TASK REQUIREMENTS »
Set down, exactly as written, the lines from the line holding "This screenshot has height=627, width=1568." to the end of the data, inclusive, skipping any pictures.

*** EXCERPTED RECORDS ***

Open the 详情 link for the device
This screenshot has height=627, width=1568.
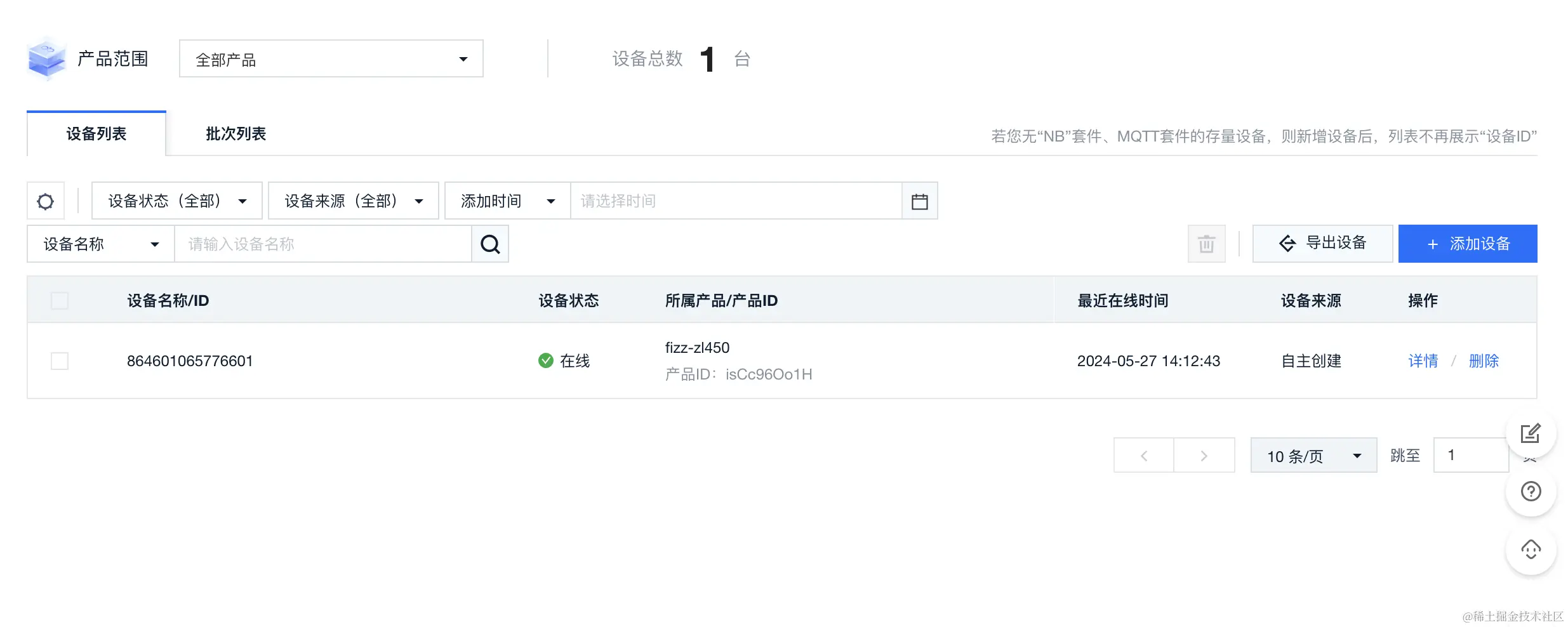point(1423,361)
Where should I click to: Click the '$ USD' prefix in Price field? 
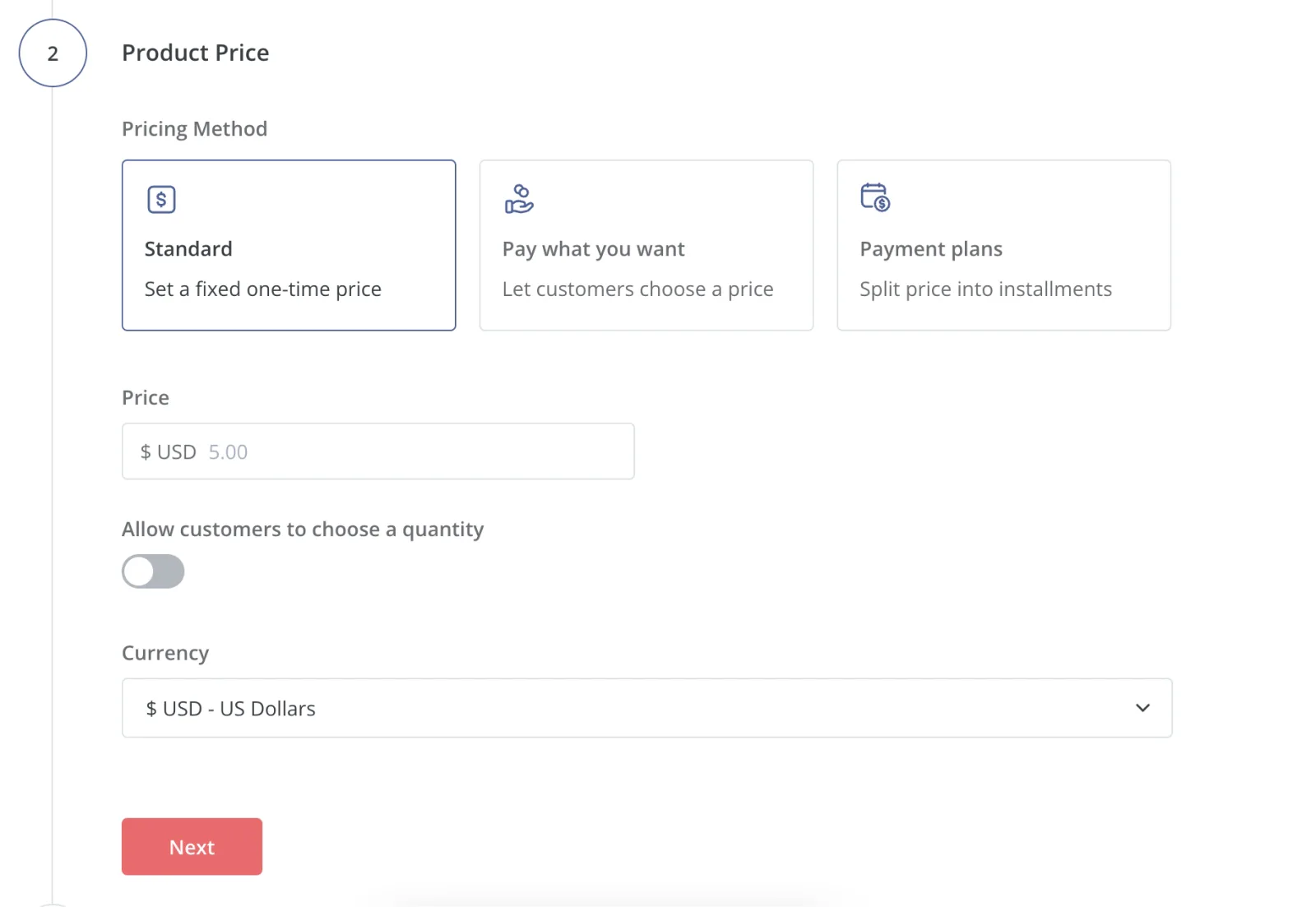point(168,452)
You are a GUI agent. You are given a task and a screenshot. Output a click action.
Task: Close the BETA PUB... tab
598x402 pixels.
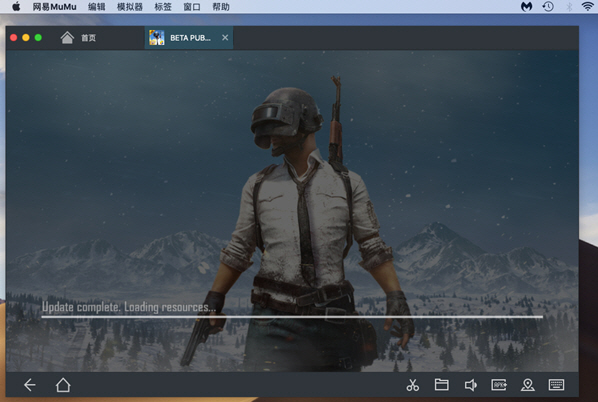tap(225, 37)
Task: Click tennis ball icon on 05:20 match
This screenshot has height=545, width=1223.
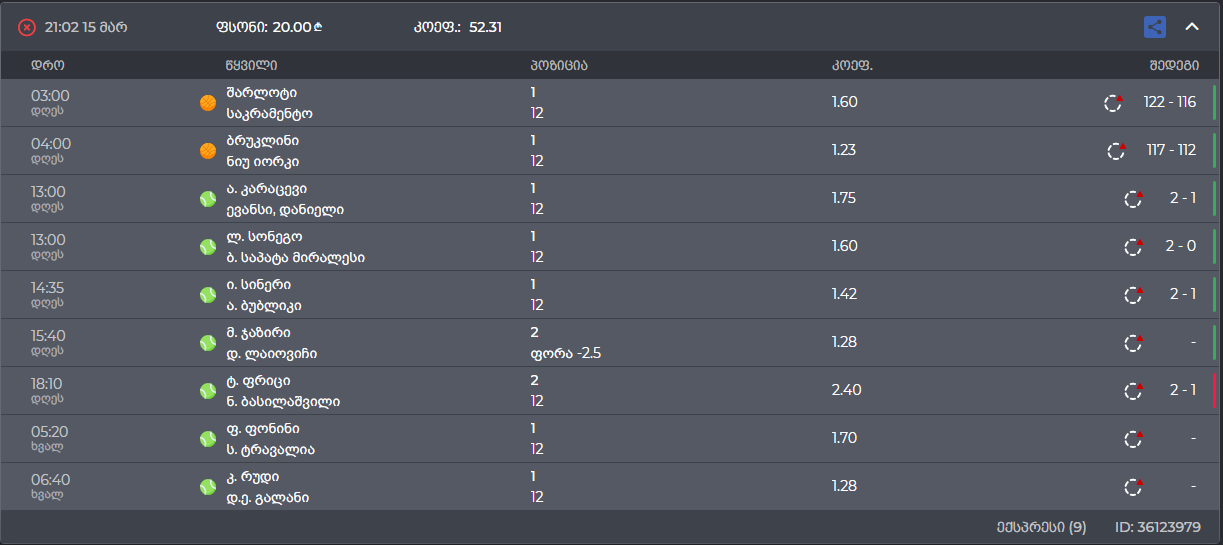Action: click(208, 439)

***

TASK RESPONSE »
This screenshot has height=627, width=1568.
point(1423,361)
Where should I click to: Click the '$ USD' prefix in Price field? 
point(168,452)
You are a GUI agent. You are given a task and a screenshot. Output a click action.
Task: Close the BETA PUB... tab
598x402 pixels.
tap(225, 37)
Task: Click tennis ball icon on 05:20 match
This screenshot has height=545, width=1223.
Action: click(208, 439)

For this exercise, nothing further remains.